Tally the lines of the data that include the word "computer". Only the number is to be returned.

Collected data entries
• • • • • • •
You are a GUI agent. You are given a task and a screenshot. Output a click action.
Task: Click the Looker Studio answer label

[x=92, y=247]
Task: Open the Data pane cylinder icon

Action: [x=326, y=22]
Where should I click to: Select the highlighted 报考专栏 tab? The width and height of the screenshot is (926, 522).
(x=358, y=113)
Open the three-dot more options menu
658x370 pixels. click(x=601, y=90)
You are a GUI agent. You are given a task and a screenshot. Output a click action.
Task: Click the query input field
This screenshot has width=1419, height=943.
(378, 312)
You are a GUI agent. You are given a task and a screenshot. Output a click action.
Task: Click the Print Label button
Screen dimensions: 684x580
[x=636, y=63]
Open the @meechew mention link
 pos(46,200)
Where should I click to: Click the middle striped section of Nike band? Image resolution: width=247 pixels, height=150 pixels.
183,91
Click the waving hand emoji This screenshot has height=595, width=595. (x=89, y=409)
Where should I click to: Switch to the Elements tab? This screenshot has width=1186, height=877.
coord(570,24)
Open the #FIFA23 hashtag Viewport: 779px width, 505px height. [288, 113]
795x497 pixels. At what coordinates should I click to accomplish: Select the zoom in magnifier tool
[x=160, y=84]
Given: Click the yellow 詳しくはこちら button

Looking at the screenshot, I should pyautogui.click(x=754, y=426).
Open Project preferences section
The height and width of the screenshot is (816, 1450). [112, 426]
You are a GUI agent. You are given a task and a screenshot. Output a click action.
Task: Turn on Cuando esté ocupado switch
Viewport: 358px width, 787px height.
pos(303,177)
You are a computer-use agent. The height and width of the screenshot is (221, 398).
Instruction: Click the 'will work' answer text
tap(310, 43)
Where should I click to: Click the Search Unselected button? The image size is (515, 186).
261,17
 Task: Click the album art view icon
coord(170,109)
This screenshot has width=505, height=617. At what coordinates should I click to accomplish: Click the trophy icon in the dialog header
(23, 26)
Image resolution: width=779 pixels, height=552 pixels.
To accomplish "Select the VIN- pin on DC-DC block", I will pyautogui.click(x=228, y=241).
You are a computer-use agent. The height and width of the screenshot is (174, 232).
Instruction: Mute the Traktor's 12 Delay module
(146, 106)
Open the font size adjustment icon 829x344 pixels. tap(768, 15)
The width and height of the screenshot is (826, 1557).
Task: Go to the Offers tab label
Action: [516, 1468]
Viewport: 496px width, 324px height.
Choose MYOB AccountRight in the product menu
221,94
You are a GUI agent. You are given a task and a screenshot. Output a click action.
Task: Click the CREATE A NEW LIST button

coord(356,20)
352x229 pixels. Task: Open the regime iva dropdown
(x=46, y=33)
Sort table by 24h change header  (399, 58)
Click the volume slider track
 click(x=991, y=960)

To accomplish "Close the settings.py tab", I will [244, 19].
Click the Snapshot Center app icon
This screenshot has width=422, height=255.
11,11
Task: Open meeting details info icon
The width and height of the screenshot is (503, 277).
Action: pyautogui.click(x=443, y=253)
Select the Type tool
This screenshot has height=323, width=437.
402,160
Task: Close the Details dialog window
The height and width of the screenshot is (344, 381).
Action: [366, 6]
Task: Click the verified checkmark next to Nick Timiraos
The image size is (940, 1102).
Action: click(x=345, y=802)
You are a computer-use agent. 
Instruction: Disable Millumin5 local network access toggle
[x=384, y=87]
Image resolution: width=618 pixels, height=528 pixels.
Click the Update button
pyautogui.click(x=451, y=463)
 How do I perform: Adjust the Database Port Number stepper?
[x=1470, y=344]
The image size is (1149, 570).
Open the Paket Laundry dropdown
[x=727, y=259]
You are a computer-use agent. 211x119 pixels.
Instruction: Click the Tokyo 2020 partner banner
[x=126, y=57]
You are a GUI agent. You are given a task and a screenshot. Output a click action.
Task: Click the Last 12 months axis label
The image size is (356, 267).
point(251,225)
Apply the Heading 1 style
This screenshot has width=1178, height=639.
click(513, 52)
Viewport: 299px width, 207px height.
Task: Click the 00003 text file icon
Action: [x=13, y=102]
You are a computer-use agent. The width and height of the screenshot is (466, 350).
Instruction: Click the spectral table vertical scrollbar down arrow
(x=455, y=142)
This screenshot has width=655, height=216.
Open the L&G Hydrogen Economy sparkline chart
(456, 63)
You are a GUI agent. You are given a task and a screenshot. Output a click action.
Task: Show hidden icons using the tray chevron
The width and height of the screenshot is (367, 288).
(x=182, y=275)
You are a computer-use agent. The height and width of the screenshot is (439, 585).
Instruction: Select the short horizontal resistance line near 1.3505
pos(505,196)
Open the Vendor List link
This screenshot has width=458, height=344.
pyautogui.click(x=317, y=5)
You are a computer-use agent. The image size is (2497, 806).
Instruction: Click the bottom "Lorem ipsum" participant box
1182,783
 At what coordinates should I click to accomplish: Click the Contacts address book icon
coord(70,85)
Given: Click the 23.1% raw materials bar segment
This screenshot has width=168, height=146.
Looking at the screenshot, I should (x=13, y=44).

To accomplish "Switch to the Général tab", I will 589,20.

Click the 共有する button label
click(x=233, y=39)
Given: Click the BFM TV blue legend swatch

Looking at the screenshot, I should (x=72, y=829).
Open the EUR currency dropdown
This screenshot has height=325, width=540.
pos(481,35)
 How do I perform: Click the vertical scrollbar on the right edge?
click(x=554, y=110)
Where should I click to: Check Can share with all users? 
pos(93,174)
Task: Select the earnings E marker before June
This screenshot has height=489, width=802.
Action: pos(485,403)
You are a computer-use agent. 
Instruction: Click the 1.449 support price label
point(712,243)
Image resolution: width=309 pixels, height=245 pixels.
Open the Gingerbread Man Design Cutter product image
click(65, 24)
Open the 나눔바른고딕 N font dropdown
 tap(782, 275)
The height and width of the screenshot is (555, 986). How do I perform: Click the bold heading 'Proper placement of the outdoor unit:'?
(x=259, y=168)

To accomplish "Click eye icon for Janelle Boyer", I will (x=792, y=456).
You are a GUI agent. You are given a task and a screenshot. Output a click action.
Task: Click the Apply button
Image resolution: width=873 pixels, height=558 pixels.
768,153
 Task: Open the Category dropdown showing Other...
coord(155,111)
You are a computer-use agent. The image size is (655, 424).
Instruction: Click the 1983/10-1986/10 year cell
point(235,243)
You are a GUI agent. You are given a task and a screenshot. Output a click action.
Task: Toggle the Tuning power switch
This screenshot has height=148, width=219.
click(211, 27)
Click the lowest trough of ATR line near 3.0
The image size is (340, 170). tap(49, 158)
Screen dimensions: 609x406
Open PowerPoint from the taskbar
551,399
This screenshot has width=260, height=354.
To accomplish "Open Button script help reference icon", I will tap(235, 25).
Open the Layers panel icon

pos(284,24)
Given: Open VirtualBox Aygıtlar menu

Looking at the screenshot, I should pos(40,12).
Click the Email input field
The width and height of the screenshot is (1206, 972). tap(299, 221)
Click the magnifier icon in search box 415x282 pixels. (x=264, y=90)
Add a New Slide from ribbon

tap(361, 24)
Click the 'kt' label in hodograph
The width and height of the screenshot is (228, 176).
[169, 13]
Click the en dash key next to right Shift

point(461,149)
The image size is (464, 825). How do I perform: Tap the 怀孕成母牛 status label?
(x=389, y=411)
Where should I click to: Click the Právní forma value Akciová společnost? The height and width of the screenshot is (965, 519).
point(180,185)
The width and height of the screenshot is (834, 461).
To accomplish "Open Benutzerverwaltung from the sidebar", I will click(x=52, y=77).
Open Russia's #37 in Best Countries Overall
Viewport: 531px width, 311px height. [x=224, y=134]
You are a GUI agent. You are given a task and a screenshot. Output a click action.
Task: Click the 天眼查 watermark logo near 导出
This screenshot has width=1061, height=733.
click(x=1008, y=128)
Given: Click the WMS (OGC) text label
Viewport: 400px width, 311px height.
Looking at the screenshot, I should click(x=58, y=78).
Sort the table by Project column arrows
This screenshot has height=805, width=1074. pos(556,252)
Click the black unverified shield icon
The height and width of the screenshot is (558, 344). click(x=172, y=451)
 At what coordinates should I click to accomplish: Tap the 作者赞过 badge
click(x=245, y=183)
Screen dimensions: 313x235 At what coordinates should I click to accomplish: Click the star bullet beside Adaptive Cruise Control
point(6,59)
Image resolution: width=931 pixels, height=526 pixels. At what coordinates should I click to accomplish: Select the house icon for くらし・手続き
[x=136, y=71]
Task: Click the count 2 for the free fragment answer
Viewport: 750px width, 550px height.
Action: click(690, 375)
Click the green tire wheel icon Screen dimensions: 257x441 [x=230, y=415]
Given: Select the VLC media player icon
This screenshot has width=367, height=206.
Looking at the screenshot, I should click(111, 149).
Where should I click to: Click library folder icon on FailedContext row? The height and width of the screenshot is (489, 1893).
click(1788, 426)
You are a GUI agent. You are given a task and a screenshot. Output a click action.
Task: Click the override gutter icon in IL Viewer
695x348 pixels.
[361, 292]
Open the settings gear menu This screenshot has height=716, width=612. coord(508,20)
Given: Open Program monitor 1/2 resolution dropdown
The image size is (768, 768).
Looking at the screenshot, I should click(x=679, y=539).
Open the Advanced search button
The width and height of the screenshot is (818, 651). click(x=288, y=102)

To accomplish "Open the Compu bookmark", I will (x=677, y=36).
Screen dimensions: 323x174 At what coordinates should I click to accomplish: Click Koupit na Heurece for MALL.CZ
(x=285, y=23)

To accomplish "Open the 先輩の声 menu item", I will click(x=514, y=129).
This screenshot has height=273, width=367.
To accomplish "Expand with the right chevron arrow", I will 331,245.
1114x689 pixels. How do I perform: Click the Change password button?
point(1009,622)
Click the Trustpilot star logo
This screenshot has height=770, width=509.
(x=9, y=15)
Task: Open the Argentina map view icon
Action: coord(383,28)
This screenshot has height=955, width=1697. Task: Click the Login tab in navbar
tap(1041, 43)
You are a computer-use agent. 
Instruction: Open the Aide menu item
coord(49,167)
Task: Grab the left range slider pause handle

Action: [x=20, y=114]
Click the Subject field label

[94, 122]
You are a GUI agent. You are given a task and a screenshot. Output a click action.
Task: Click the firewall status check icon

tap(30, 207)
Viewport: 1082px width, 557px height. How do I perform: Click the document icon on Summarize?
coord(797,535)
• • • • • • •
■ ANSWER BOX
10